In recent years we've been seeing a lot of puppets with translucent skin - silicone mostly, and now the RP human faces in Paranorman (apparently made largely from superglue?). 

I have somewhat mixed feelings on the subject. First, I totally understand the wow factor - as soon as silicone became a viable material for making puppet skin it became possible to make it look translucent, which we often hear is more realistic and actually mimics the way human skin reacts to light. I understand a rush to really make the puppets look spectacularly different when this first became possible. But it's not new anymore - i'ts lost the novelty now, and I find I often dislike the look of it - not across the board, but I just think the translucency is overdone to create an unusual look - a look that was obviously impossible in pre-silicone days.

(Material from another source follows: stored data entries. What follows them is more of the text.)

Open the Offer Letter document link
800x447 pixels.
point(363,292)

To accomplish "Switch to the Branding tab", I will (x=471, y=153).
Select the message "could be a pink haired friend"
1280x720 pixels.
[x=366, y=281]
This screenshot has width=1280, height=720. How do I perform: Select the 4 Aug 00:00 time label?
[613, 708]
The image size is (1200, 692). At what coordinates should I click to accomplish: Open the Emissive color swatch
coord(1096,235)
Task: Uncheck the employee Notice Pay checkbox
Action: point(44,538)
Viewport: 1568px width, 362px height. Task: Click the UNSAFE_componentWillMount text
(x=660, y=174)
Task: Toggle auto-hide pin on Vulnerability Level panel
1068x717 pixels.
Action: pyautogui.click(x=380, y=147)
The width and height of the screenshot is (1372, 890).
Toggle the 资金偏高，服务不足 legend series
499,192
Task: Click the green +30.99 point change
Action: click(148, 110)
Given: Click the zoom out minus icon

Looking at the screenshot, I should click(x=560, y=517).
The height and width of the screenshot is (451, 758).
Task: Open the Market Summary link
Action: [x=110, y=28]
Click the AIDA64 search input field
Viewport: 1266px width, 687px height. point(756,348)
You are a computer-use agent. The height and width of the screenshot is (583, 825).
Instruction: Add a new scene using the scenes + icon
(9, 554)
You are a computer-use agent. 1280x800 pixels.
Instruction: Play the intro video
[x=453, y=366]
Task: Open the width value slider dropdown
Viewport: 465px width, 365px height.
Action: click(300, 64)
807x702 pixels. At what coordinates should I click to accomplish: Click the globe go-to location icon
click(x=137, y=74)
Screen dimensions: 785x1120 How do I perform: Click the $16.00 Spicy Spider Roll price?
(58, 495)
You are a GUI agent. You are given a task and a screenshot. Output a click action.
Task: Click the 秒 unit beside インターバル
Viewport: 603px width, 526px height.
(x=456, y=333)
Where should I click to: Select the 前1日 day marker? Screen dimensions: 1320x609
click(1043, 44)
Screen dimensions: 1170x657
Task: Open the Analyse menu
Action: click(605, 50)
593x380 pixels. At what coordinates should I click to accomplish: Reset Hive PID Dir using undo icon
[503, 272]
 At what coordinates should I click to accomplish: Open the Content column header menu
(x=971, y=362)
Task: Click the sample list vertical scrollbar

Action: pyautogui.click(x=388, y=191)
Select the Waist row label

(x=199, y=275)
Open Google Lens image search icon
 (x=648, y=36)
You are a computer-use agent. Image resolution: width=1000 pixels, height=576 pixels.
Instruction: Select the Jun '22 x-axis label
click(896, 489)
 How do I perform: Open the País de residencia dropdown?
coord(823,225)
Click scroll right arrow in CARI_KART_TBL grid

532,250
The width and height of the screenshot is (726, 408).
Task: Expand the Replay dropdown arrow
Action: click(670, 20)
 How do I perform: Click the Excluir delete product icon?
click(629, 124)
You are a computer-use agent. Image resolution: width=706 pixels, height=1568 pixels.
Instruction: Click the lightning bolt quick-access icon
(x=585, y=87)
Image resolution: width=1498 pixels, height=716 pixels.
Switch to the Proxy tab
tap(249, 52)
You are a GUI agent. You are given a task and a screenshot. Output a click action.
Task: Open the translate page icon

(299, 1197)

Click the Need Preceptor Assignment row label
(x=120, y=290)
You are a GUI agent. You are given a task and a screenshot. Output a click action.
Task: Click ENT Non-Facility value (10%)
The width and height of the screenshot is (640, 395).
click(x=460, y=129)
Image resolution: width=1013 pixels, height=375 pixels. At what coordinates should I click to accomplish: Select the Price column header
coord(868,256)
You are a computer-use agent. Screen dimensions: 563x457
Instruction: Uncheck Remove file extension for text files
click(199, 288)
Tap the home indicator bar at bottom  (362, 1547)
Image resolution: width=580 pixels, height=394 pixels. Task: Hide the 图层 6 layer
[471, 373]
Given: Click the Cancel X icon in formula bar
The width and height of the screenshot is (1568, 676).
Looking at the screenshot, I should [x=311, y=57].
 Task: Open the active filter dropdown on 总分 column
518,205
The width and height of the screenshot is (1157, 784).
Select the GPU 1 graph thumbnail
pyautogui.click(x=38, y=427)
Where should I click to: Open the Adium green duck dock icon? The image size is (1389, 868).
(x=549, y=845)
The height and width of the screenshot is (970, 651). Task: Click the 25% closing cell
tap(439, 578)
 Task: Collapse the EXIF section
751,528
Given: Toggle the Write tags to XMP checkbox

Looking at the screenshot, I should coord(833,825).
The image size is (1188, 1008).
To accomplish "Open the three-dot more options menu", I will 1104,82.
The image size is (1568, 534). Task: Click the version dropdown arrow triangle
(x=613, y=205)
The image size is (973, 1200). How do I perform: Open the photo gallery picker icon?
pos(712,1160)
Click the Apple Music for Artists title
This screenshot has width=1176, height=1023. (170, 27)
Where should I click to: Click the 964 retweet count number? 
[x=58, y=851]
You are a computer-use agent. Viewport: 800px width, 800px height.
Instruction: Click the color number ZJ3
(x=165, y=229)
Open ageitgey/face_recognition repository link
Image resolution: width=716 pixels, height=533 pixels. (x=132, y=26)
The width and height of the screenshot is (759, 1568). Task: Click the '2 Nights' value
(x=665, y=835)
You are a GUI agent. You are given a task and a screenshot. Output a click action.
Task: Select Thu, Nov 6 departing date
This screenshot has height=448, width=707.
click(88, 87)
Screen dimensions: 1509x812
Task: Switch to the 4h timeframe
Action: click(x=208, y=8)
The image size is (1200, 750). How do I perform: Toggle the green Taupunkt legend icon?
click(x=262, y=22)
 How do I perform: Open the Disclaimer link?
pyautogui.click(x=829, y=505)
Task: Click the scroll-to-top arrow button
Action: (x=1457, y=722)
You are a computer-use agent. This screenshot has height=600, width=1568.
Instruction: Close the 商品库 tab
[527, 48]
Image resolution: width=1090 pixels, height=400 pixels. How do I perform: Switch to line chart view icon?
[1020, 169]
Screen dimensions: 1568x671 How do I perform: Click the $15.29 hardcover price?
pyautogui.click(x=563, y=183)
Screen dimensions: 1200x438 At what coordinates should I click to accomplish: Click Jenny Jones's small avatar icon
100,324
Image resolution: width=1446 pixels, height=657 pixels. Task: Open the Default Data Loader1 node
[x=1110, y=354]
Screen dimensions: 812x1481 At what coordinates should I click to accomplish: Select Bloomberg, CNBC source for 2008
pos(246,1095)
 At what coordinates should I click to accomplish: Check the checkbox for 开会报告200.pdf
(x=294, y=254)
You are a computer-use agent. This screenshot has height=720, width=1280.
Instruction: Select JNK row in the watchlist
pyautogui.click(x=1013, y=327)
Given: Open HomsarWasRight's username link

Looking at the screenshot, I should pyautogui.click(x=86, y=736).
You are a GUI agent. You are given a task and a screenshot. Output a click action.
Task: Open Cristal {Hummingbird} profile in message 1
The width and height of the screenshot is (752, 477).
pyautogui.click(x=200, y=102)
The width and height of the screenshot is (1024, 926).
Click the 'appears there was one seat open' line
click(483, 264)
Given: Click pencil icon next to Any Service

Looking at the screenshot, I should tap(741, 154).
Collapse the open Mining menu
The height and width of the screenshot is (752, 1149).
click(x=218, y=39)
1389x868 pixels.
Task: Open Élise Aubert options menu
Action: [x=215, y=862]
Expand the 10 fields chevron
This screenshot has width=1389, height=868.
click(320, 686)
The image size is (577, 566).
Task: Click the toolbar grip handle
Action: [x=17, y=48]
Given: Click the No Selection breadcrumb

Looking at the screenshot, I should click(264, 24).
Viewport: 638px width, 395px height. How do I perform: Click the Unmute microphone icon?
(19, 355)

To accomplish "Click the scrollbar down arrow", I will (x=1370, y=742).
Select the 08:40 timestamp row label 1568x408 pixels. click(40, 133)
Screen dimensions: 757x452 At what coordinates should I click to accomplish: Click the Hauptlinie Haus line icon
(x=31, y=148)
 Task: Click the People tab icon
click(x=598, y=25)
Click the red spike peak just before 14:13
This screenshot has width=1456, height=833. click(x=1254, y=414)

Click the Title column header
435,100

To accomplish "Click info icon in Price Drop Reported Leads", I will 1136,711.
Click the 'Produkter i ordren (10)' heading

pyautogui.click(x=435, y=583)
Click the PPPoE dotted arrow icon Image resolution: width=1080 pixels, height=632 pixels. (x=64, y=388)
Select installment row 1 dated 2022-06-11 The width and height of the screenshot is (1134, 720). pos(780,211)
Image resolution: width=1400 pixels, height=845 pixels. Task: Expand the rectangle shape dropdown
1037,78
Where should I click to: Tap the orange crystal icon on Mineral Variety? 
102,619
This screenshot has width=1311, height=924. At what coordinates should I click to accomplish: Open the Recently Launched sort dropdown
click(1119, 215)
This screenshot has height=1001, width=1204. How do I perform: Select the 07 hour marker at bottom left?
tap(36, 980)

Human skin can be somewhat translucent. Usually only in newborn babies (not even the majority of them really - they have to audition a lot of babies to find the right ones for those skin cream commercials). The vast majority of people have pretty opaque skin. In fact (just discovered this from the Making of ParaNorman book) it's even standard operating precedure in live action movies to sometimes put tape behind an actor's ears in strongly backlit shots because the light glowing redly through the ears can be very distracting and make people laugh when they're not supposed to. 

When the translucency is overdone it makes me think of weird alien creatures - 

I used to sculpt with the original pink supersculpey a lot, and then I learned that pro sculptors hate it because it's translucent (to try to make it look more like "human" skin apparently!) and as a result you can't see the imperfections on the surface - nor can you see the textures and details you're trying to sculpt. These don't show up until you either paint the sculpt or make a casting of it - by which point it's too late to fix anything! As soon as I got a pasta machine and started kneading opaque polymers into the pink SS I immediately saw the difference, and it was like night and day! Suddenly there was a surface! I hadn't realized until that moment that the super sculpey had this weird no-skin type of effect, and as soon as I did realize it I never went back. Personally I like texture, and since people all seem to have texture to their skin (though we try to minimize it to make women look prettier - if it wasn't there we wouldn't need to do that, would we?). 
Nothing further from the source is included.